- Kategori
- Ben Bildiriyorum
Sinmeyin - Konuşun
Sinmeyin - Konuşun
Sinmeyin bunun kimseye faydası olmuyor. Buna inanın. İnsan gençken anlamıyor. Hele bizim kuşağımızdakilere sessiz olmayı, kabullenmeyi, itiraz etmemeyi, utanmayı öğrettikleri için, itiraz etmek çok ayıp, itiraz etmek çok kabalık saydığımızdan sindikçe siniyorduk. Kim ne derse eyvallah.
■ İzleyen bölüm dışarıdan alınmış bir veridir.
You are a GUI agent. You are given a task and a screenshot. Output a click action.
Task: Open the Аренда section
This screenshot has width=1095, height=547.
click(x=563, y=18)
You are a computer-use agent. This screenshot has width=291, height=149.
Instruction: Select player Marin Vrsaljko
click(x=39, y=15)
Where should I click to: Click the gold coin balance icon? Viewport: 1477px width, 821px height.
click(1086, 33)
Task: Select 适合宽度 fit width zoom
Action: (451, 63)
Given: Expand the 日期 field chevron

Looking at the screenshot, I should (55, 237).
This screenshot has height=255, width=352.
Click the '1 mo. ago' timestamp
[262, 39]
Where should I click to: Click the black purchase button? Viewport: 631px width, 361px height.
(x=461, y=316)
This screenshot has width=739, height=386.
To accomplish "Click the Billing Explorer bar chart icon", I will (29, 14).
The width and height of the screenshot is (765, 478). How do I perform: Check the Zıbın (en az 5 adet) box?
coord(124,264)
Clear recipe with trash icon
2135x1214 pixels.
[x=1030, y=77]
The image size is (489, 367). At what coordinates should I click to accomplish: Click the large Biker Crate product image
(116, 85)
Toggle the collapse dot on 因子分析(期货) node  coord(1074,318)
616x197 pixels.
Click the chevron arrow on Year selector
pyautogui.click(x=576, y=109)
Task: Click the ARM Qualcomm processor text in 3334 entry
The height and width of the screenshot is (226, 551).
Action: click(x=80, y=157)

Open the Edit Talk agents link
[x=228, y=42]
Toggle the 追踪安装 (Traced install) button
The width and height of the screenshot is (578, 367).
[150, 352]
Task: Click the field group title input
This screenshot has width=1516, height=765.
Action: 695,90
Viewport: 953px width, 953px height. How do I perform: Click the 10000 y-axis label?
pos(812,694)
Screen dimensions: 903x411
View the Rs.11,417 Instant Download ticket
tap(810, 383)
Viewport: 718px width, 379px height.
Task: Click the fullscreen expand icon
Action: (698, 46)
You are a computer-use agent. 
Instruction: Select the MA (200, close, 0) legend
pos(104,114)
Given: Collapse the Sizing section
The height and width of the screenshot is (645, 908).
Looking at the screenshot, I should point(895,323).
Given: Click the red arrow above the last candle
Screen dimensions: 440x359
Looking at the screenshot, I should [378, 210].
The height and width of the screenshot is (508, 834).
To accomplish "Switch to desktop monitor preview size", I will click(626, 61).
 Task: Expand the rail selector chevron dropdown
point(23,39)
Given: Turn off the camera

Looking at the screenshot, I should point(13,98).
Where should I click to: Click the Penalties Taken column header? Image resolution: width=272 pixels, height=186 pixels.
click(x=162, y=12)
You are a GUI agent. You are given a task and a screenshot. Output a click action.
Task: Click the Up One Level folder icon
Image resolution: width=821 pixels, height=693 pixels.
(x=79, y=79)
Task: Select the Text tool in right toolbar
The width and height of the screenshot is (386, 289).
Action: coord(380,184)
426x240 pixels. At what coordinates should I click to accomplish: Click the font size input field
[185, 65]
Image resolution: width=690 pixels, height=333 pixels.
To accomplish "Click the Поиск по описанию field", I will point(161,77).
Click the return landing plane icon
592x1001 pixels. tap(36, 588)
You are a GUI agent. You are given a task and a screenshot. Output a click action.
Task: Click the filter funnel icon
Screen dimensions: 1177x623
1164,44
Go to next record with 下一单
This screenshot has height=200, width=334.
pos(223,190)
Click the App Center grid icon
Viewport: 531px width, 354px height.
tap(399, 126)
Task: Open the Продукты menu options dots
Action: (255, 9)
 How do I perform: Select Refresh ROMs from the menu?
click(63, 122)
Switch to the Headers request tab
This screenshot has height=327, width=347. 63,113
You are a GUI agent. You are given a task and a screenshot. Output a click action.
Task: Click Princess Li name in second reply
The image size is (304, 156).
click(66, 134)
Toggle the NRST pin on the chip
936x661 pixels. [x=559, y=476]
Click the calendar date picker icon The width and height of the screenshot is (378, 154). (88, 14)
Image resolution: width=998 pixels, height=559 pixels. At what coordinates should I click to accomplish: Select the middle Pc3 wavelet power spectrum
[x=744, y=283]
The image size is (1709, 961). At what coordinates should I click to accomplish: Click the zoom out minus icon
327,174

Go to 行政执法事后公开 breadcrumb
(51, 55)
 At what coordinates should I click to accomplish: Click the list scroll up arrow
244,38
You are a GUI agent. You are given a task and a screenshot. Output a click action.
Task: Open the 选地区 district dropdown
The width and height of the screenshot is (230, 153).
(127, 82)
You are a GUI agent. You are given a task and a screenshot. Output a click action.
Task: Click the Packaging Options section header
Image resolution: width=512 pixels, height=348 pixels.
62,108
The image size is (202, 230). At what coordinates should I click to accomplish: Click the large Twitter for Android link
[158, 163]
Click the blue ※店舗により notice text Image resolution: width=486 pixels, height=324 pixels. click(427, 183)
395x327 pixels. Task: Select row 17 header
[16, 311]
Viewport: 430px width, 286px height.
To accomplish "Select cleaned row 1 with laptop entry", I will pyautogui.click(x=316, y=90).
Oysa yaş ilerleyince farklı olunuyor.
Bir bilir kişi demiş ki, yaşlılığın en büyük hediyesi umursamamak. Ne kadar doğru. Açıkça umursamıyorsunuz. Canınızı sıkan bir şey olduğunda eskilerde, kırk kere düşünür, acabalarla aklımızı yorar, yok – yok diyerek vazgeçer kendi kendimize eziyet ederdik. Yaş ilerliyor ve diyorsunuz ki, yeter artık yeter.
Anında söylemek!
Bu ne büyük bir özgürlük.
Bayağı bir saadet.
Tabi bu hadsiz olmayı gerektirmiyor.
Saygının küçükten büyüğe olması gerektiğine inanırım fakat büyüğün de küçüğe saygı duymasını şart koşarım. Bilirim ki sevgiyi saygı güzel bir hale getirir. İkisi bütündür. Biri eksik olduğunda yıkılır.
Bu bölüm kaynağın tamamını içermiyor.